PRESS RELEASE : Social mobility charities put in charge of fund for the poorest children [April 2011]
The press release issued by the Department for Education on 1 April 2011.
Michael Gove has appointed two leaders in social mobility to manage the Education Endowment Fund (EEF) for disadvantaged children in the poorest performing schools.
The Sutton Trust, the lead charity in a partnership with Impetus Trust, will run the fund over its ten year lifespan.
The trusts will be responsible for making sure that grants go to a variety of different projects. These projects will use bold and innovative methods to boost the attainment of disadvantaged pupils in underperforming schools. Bids will be welcomed from a range of groups including teachers, charities, local authorities and academy sponsors.
This new fund draws on President Barack Obama’s ‘Race to the Top’ programme. The pioneering scheme invites American states to apply for funding to trail-blaze bold and innovative approaches in schools.

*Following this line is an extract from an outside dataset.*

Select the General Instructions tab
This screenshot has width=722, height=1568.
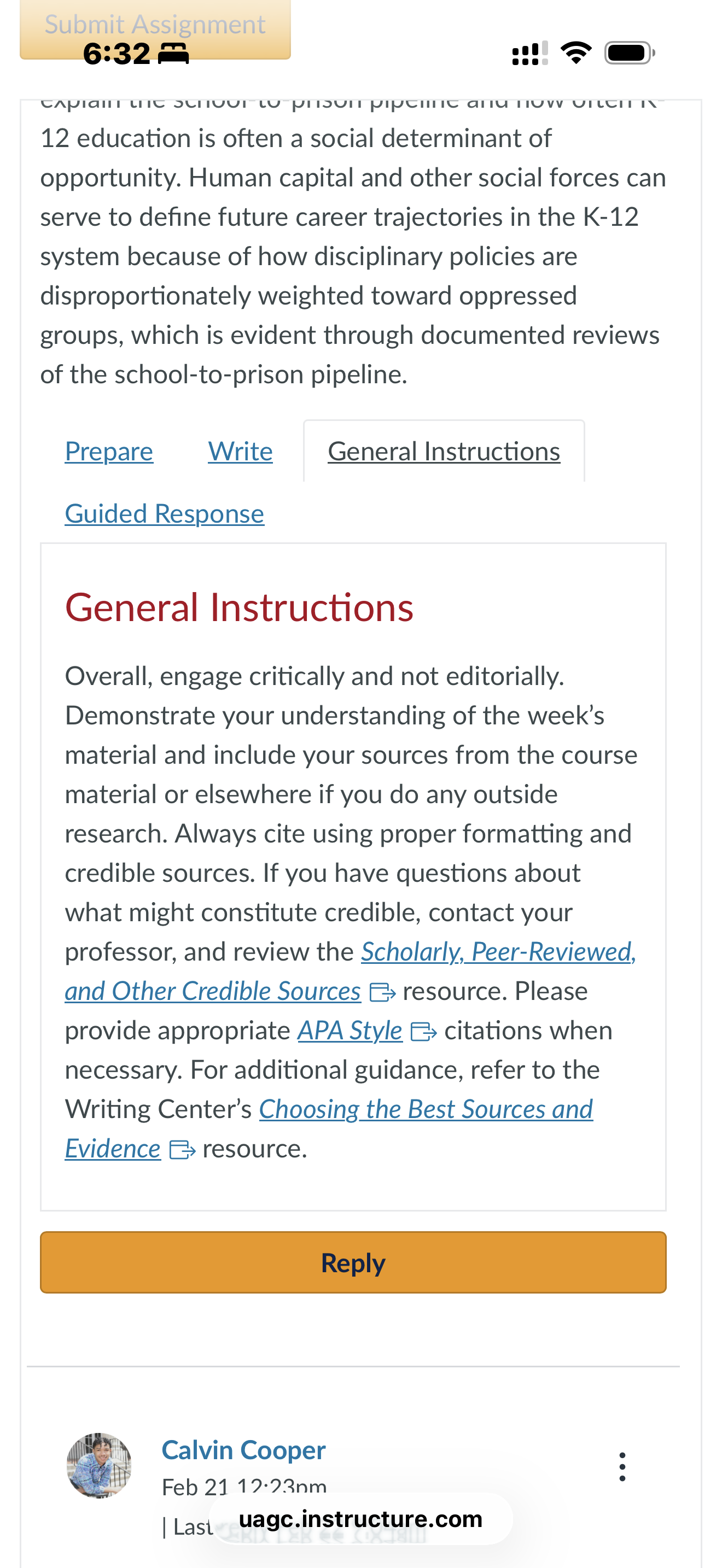click(x=444, y=452)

The EEF forms part of the Coalition Government’s drive to improve standards for all. It builds on the Pupil Premium for disadvantaged children, which will see schools receiving £625m in 2011-12, rising each year until 2014-15 when it will be worth £2.5bn. Ministers and the Sutton and Impetus Trusts believe that the EEF will create a lasting educational legacy for hundreds of thousands of children from poorer homes.
Acting independently of Government, the Sutton Trust, in partnership with Impetus Trust, will:
- promote the fund to potential bidders including schools below the floor standards, local authorities, charities, public sector organisations, co-ops, mutuals, and social enterprises
- receive and assess all bids for bold and innovative educational projects on whether they provide value for money, are spread around the country and are deliverable
- work with applicants to develop any promising proposals that need extra support
- attract additional funding, knowledge and expertise on how to raise attainment
- evaluate the effectiveness of the projects that have been funded.

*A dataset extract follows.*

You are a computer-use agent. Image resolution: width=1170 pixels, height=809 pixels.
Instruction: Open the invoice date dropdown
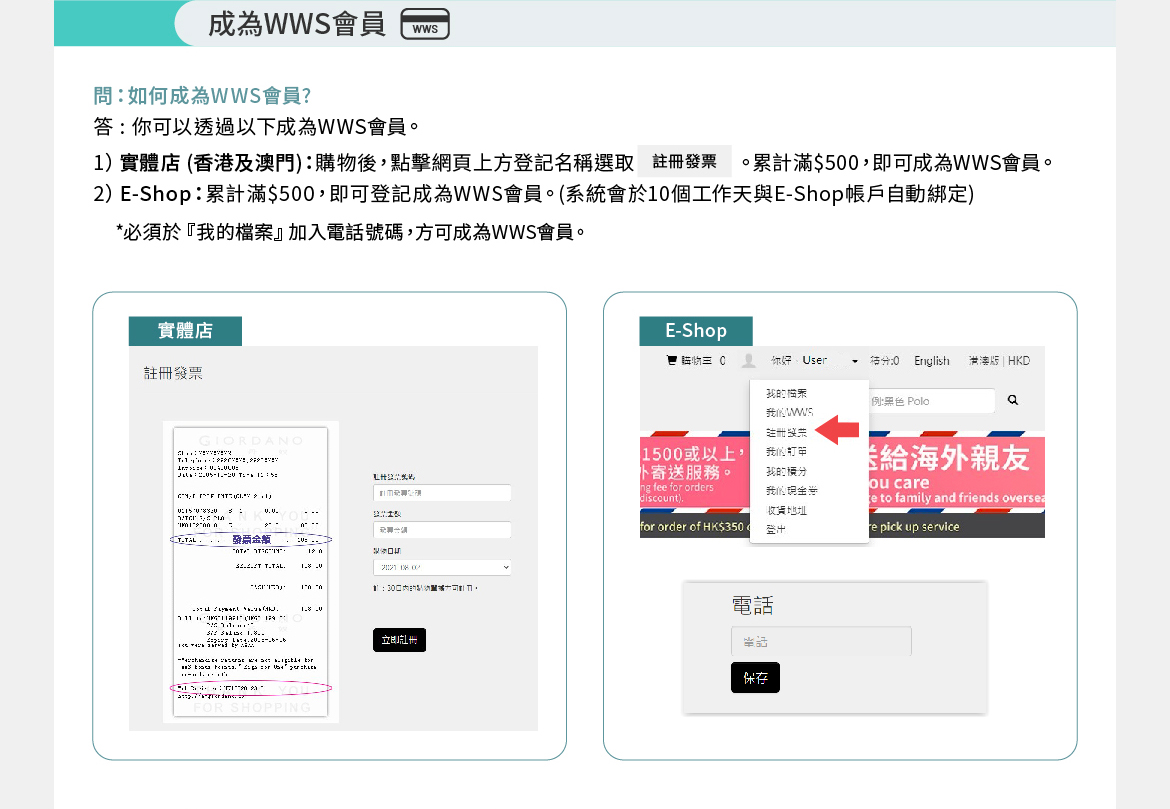click(441, 567)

Secretary of State for Education, Michael Gove, said:
I am delighted that these leaders in social mobility will take forward this pioneering new fund for our poorest children. Few have done more to challenge educational inequality in this country than the Sutton Trust.
It is unacceptable that just 40 pupils out of 80,000 on free school meals made it into Oxbridge last year. Opportunity must become more equal. This is why we must press ahead with our reforms and focus resources on improving the education of the poorest children.
This fund, combined with the Pupil Premium, the expansion of the Academy programme, funding for more Teach First graduates and tough action to improve discipline, will help improve standards for children in our most challenging schools.
Sir Peter Lampl, chairman of the Sutton Trust and chairman of the new fund said:
The Fund is an unprecedented opportunity to create a lasting legacy to improve the life chances of the country’s most disadvantaged children and improve social mobility. In many ways this represents the culmination of the Sutton Trust’s work, and I am convinced that we will uncover highly cost-effective and innovative projects which will influence the way billions of public money is spent on supporting disadvantaged children.
Daniela Barone Soares, Chief Executive of Impetus Trust, said:
We are delighted to be one of the drivers behind an investment of this scale with such potential to make a difference for disadvantaged children. The gap in attainment between disadvantaged children and their better-off peers results in an impoverished society, and has existed for far too long. We look forward to applying our expertise to develop and scale up education projects so that many more disadvantaged students are able to get the support they need to succeed.
Selection criteria for bids from interested groups will be unveiled in the early summer when the fund will be officially launched. The first round of grants will be made later this year.